[WHAT THE TASK ASKS]
Return all entries below exactly. Skip nothing.

++++++++++++++++++++

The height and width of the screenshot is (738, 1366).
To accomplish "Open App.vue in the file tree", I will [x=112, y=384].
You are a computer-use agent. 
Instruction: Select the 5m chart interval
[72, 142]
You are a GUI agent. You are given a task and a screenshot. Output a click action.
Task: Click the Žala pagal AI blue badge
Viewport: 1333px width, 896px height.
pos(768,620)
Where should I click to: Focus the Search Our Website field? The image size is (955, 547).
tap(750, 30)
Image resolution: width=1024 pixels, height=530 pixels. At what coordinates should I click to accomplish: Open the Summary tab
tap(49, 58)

++++++++++++++++++++

[OUTPUT]
The height and width of the screenshot is (738, 1366).
To accomplish "Open App.vue in the file tree", I will [x=112, y=384].
You are a computer-use agent. 
Instruction: Select the 5m chart interval
[72, 142]
You are a GUI agent. You are given a task and a screenshot. Output a click action.
Task: Click the Žala pagal AI blue badge
Viewport: 1333px width, 896px height.
pos(768,620)
Where should I click to: Focus the Search Our Website field? The image size is (955, 547).
tap(750, 30)
Image resolution: width=1024 pixels, height=530 pixels. At what coordinates should I click to accomplish: Open the Summary tab
tap(49, 58)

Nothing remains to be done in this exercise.